?Michael Quicke is Professor of Preaching at Northern Baptist Theological Seminary near Chicago. He is the former principal (president) of Spurgeon’s College in the United Kingdom, and for a number of years was pastor of St. Andrews Street Baptist Church in Cambridge, site of the 2007 International Congress on Preaching. He was interviewed by Michael Duduit, executive editor of Preaching.
?Preaching: Michael, you were one of the first persons to be interviewed in the early days of Preaching magazine, some 20 years ago. How have your thoughts about preaching changed over the last 20 years?
Quicke: When I spoke to you then, I was passionate about preaching. And you were asking me then about the British church scene, which of course I was immersed in. So two obvious things have happened to me since then. First, I now actually know more-not as much as I would like to, but more-about the North American scene. It’s been exciting, at my stage, to come over and to be part of a very big network and to meet people I’d read or heard about. And of course going to churches, seeing it firsthand.

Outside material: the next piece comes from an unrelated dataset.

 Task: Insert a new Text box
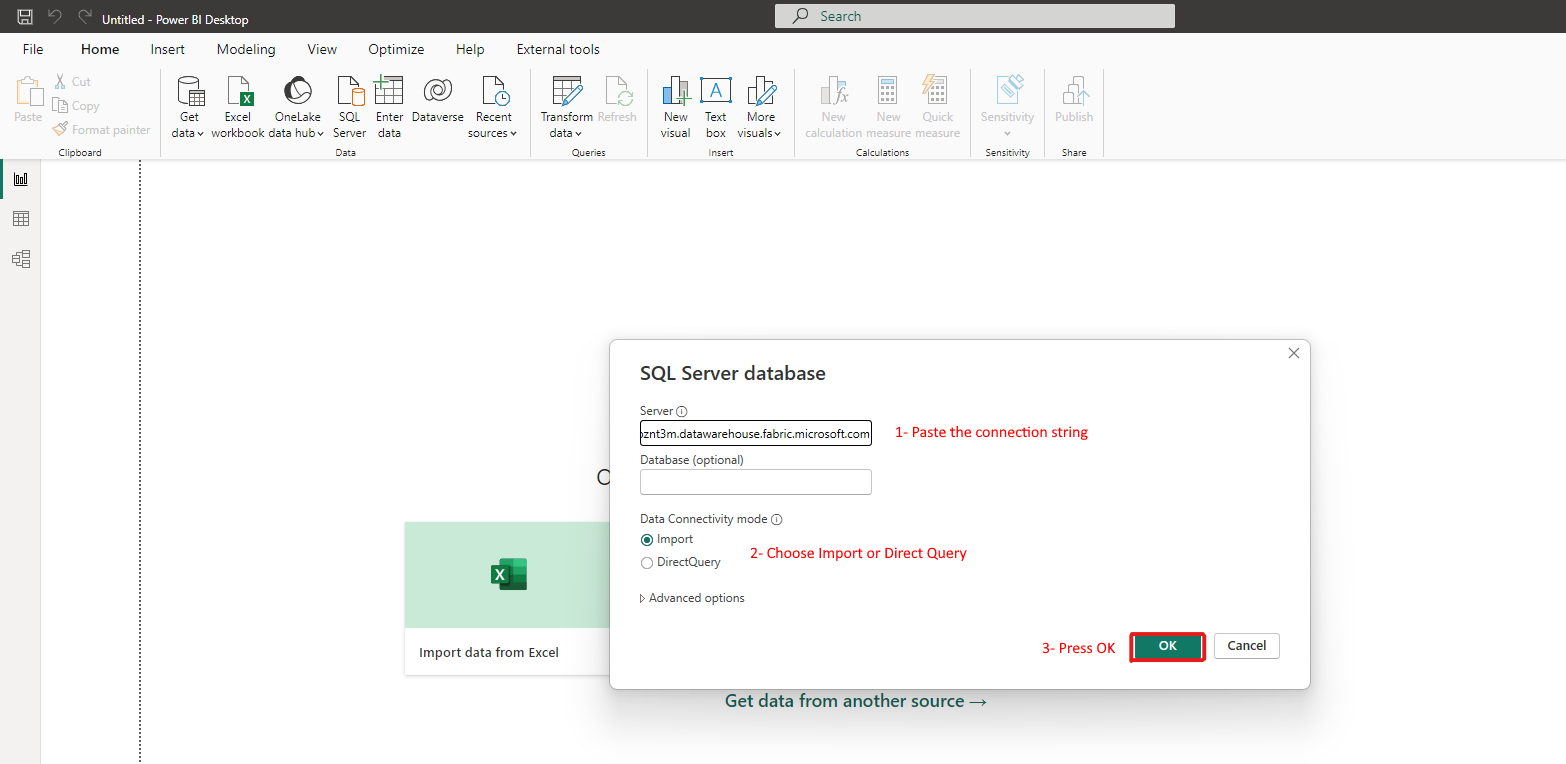tap(715, 104)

The other major thing was, when I was at Spurgeon’s I used to teach preaching, and it was a passion of mine; but it was a kind of hobby. Most of my time was spent administering, and I had an awful lot of traveling. I taught preaching in these large classes, and the only way to listen to students was to tape audio cassettes and listen when I was traveling and try to remember who was who and my comments.

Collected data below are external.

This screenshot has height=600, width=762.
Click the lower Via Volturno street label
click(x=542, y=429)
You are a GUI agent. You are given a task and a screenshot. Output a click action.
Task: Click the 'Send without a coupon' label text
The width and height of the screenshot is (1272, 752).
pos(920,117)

Now I have this wonderful time, being able to read and reflect and to be able to write in areas where I’ve felt a particular passion and concern. So I’m a much more reflective preacher now courtesy of the time I’ve been given; and I’ve really gained more of an insight into the North American scene, which has been a great plus to me.
Preaching: As you’ve seen what’s going on in the North American church, what kind of influences or changes have you seen taking place in preaching?
Quicke: Obviously there’ve been some interesting trends. The strengthening of the reformed or neo-reformed movement-John Piper and folks like this. You’ve had also the so-called emergents, though it shouldn’t be lumped as all one group-you’ve had clearly a new understanding of church as community, and preaching has been very important to some of those people.
And of course living in Chicago, I’ve been very interested in Bill Hybels. Whenever people come and visit me in Chicago they still want to go up to Willow Creek. And here you’ve had this re-evaluation of the seeker movement that was, 20 years ago, the happening thing. I’ve since heard Bill Hybels himself, who’s now back as a full-time pastor, saying they recognize that preaching must not just be attractional-sharing the gospel-but it’s also developing maturity. It’s leading people in their spiritual journey.
So there’ve been some very interesting things. The backdrop, sadly, has been that many of the mainstream churches continue to decline. You can go to churches where the average age is way up there. You’ve got people who love the church but are very small in number and aging, with very few under 35.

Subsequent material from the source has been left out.